One of my favorite novels is “Gilead” by Marilynne Robinson. It’s a fictional diary written by an elderly Congregationalist minister to his 7-year-old son, whom he sees as a blessing from God in his old age, much as Abraham saw Isaac. The letter is full of the gentle wisdom of a lonely man granted an unexpected second chance at love and fatherhood, a man whose joy vibrates on every page. He knows his time is limited, and that fact makes him all the more alert to the simple wonders of nature and family.
As John Ames reflects on his 50-year preaching career in the novel, he wonders what to do with the boxes of his old sermons in the attic. He has spent half a century in one place. He’s not published any books, nor gone on any speaking tours. He’s just preached for one small Iowa congregation week after week, year after year. And he has stacks of handwritten sermons that he has never thrown away — thousands of pages that contain a lifetime of thinking about God.
Ames wonders if anyone would ever want to read them, and he has to admit the chances are pretty slim. It pains him to think that his life’s work will likely be thrown out someday — the fruit of his study and wisdom tossed to the curb. But he also realizes that a sermon’s value doesn’t reside in handwriting on a page, but in the changed hearts of the people whose faith he has nurtured by steady decades of teaching. His congregants may only be able to remember a handful of individual lessons, but his collective work is deeply imprinted in their lives.
I thought of John Ames when my preacher had a heart attack on March 30. Thanks to the mercy of God and the gifted professionals attwo hospitals, Noel Whitlock madeit through open-heart surgery and is recovering. I imagine the prayers coming from the College Church and throughout Searcy jammed the divine switchboards. I am still sending quite a few myself. And I’ve realized — as people always do at these moments — that life is too precious and too fragile not to say what needs to be said.
Noel followed a very popular preacher when he came to College, but I’ve never seen a minister become so ingrained and beloved in a church family so quickly. College Church is a big place, and he seemed to know everyone within weeks. The children love him. The seniors love him. Even the English teachers who attend have warmed to him. And I for one am deeply grateful for the imprint his encouragement and teaching have made in my life.
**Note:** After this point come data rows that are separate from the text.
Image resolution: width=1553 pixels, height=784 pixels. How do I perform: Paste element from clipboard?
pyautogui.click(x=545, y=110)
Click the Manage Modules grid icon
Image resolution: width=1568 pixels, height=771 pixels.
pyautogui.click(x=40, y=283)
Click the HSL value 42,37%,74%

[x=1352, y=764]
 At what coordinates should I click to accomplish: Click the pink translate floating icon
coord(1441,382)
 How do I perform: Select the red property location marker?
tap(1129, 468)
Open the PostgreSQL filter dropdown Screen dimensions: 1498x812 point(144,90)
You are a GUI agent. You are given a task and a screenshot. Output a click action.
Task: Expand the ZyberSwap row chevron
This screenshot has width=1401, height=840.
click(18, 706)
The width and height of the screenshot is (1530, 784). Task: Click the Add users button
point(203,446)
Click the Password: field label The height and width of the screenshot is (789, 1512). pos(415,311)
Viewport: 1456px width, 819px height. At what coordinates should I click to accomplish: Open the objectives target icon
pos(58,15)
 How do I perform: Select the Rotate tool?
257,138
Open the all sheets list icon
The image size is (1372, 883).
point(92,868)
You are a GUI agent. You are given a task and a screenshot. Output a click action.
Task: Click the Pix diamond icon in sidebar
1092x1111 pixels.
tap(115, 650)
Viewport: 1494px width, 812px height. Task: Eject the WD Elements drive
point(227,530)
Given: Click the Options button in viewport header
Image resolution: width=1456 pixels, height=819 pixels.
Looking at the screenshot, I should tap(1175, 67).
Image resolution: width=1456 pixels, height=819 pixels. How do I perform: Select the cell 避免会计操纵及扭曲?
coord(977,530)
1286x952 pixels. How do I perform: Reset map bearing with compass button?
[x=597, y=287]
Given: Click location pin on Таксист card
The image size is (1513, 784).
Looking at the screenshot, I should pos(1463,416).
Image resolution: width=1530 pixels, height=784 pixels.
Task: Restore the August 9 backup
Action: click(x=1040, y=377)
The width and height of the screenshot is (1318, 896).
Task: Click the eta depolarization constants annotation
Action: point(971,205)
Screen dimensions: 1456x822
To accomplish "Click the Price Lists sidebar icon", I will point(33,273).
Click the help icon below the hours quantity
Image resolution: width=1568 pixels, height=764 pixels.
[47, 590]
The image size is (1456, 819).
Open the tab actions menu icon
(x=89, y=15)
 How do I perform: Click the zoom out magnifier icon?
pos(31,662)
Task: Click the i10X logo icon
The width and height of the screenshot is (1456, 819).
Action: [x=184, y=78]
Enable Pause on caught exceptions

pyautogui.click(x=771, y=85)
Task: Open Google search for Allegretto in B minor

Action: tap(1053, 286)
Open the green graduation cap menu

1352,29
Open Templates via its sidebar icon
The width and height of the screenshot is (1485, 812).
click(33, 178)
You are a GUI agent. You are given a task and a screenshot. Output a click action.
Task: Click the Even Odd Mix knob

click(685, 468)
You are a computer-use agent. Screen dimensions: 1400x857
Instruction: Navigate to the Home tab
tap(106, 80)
Someday Noel may sift through his file cabinet of sermons. Maybe he’ll recall the time shortly after he came to College Church eight years ago that he combed the church building and found every abandoned Bible, piled them high on the stage, and threatened to read the names in each one out loud as he preached on the importance of studying God’s word. Or maybe he’ll think of the dramatic monologue he gave as Eliab, David’s oldest brother, helping us feel the tensions in David’s family amidst his triumph over Goliath. Perhaps he’ll glance over the notes from his series on dealing with stress, or his lessons from Nehemiah, or his study on how to be the kind of church that will make people want to take a second look.
A sermon may seem like an ephemeral thing — spoken on Sunday and hardly remembered much beyond. But as I open my Bible, attendance cards fall out with sermon notes scribbled on them. In “The Fate of John the Baptist” (2008), I learned to pity King Herod, alone with his conscience. In “Three Levels of Giving” (2007), Noel showed me what I had to learn about generosity from three anonymous women in the Bible. And on two pink visitor’s cards — front and back — I jotted down every point from “The Death of a Christian” (2011), a sermon that warmed my spirit just a few months after I lost my father.
Every time Noel speaks candidly from the pulpit about his own struggles as a Christian, I hear my own difficulties echoed. Every time he calls our church family to stretch ourselves, I think of what spiritual muscles I need to exercise. And every time he cracks up the entire auditorium with one of his witty one-liners, I plan to steal it.
We surely are spoiled in Searcy. So many gifted ministers labor in congregations large and small here, and each one deserves thanks. But you don’t need your own Bison column to say so — just tell your preacher and church leaders what they mean to you. And keep sending those prayers up for Noel and for his family. I look forward to seeing him back in the pulpit soon after he’s had time to heal. His generous heart is one this town isn’t ready to let go of anytime soon.